Insiden tersebut dibalas Hamas dan faksi-faksi bersenjata Palestina lainnya sehingga menewaskan seorang perwira Israel dan melukai beberapa anggota pasukan Israel. Cerita lama pun berulang. Selama 2 hari 2 malam, Jalur Gaza kembali membara. Faksi-faksi Palestina menembakkan sekitar 400 roket ke desa dan kota di Israel.
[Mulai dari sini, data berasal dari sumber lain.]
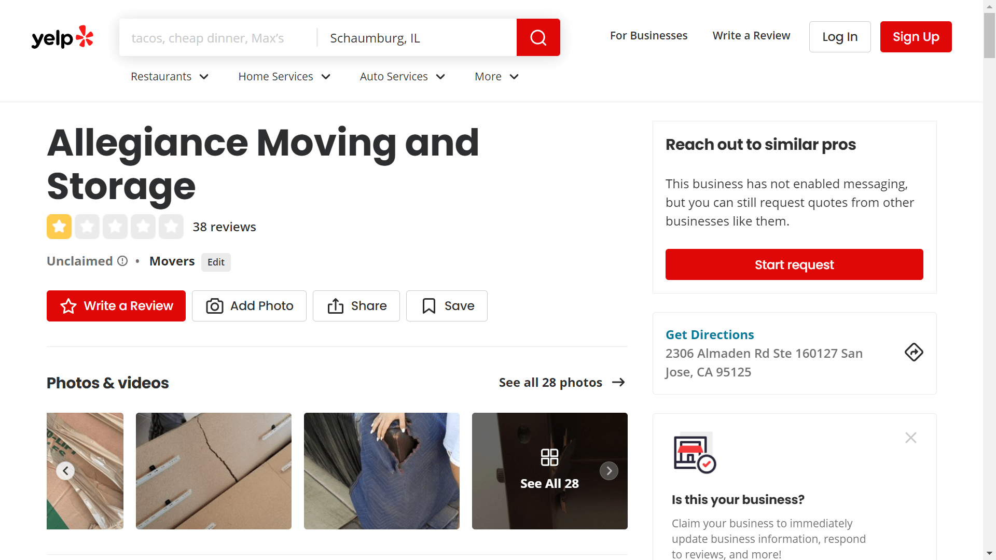Select the first rating star

(59, 227)
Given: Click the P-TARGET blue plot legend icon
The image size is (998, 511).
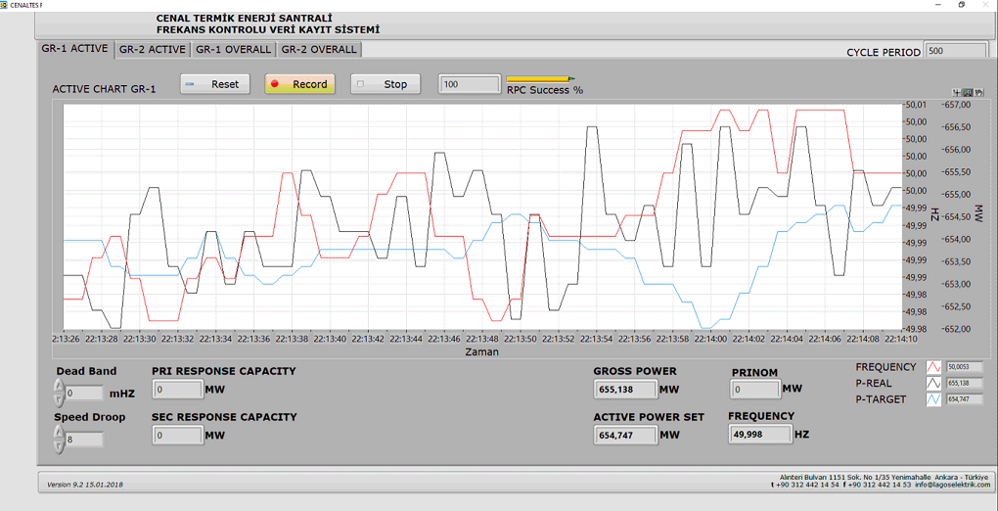Looking at the screenshot, I should (933, 400).
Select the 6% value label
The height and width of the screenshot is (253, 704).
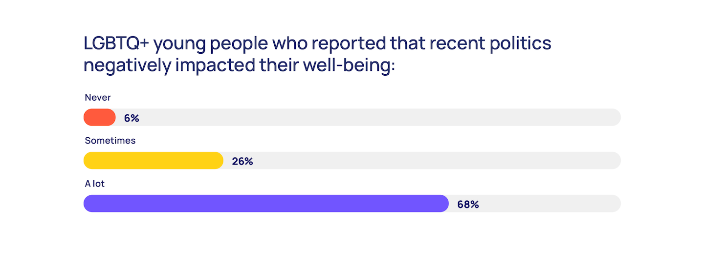[132, 118]
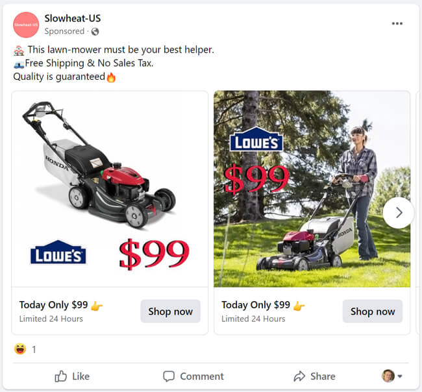Click Shop now on first lawn mower card

170,312
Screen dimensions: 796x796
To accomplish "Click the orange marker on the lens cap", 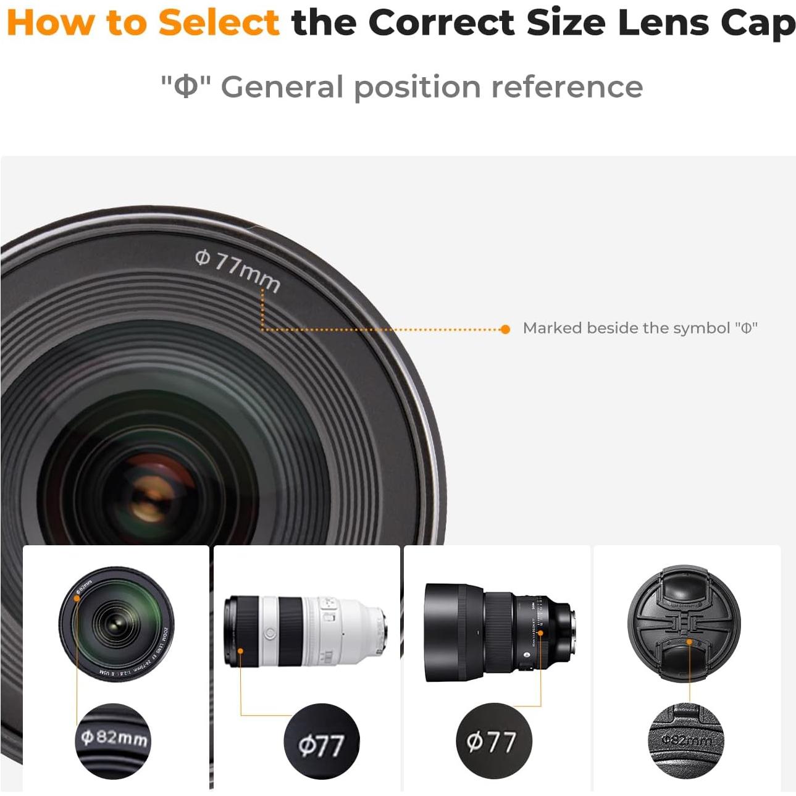I will coord(690,642).
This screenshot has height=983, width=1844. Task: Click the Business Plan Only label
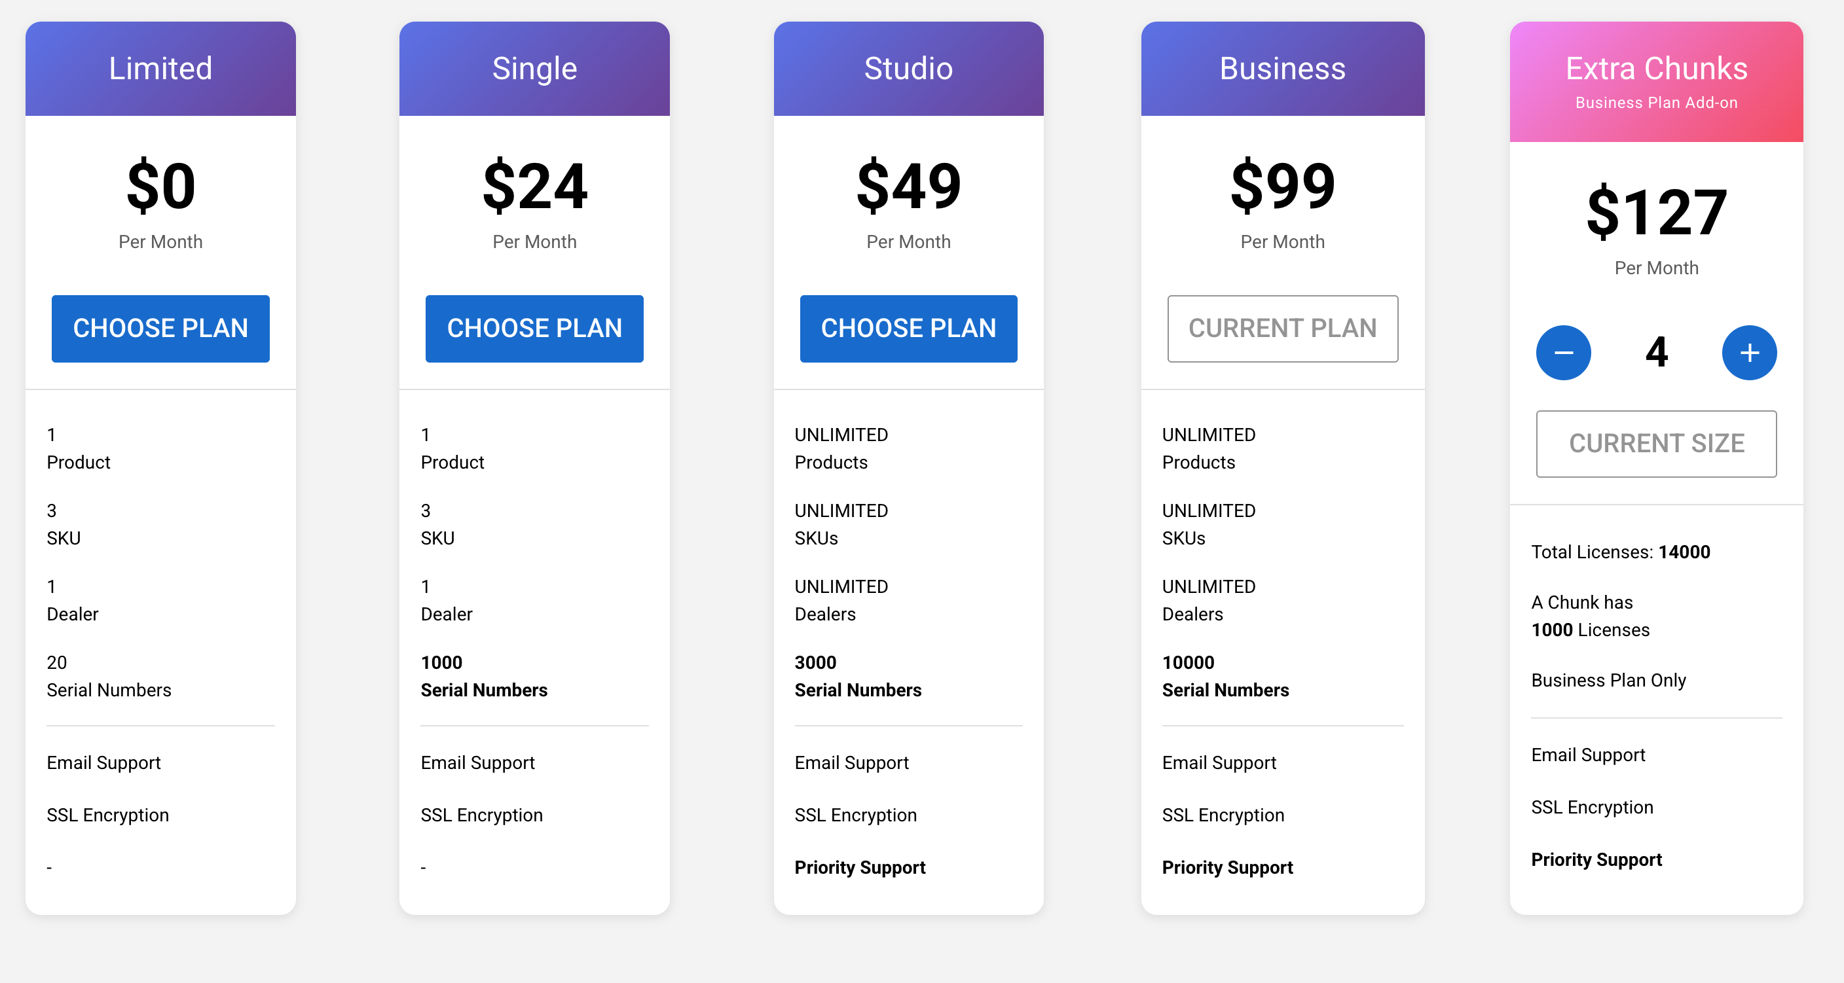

Israel melancarkan gempuran udara pada sekitar 150 sasaran di Jalur Gaza, termasuk kantor intelijen militer Hamas dan kantor stasiun televisi Al Aqsa milik Hamas.

Eskalasi mereda setelah—berkat mediasi Mesir, Qatar, Norwegia, dan Utusan Khusus PBB untuk Timur Tengah, Nickolay Mladenov—tercapai gencatan senjata, Rabu. Namun, bagi Israel, guncangan politik justru baru dimulai. Menteri Pertahanan Israel Avigdor Lieberman mengundurkan diri sebagai protes terhadap keputusan pemerintahan PM Benjamin Netanyahu menerima kesepakatan gencatan senjata.

Pengunduran diri Lieberman berdampak pada pemerintahan koalisi konservatif pimpinan Netanyahu. Tanpa dukungan partai Yisrael Beiteinu—berarti "Israel rumah kami", partai kanan dengan basis dukungan imigran Rusia, negara asal Lieberman— yang memiliki enam kursi di parlemen, pemerintahan Netanyahu kini hanya menguasai 61 dari 120 kursi di parlemen.

Ada kemungkinan, kendati sejauh ini masih dibantah juru bicara Partai Likud pimpinan Netanyahu, pemilu Israel—seharusnya digelar pada November 2019—bisa dimajukan. Dengan kuatnya tekanan dari mitra koalisi ataupun oposisi agar pemilu dimajukan, pemerintahan Netanyahu mungkin tidak akan bertahan hingga akhir mandat.

Mengapa dinamika politik di Israel perlu dicermati? Dalam wawancara dengan laman Al Jazeera, Rabu (14/11/2018), jurnalis Palestina, Jehan Alfarra, mengatakan, "Warga Palestina sangat terbiasa dengan para politisi Israel yang menggunakan pemilu untuk melenturkan kekuatan politik mereka dan memetik poin dengan mengorbankan warga yang terkepung di Gaza."

Artinya, karena kerap dijadikan komoditas politik di Israel, situasi di Jalur Gaza tak bisa dilepaskan oleh dinamika politik di Israel. Eskalasi baru di Jalur Gaza bisa saja terjadi lagi seiring dengan pemilu yang dipercepat di Israel.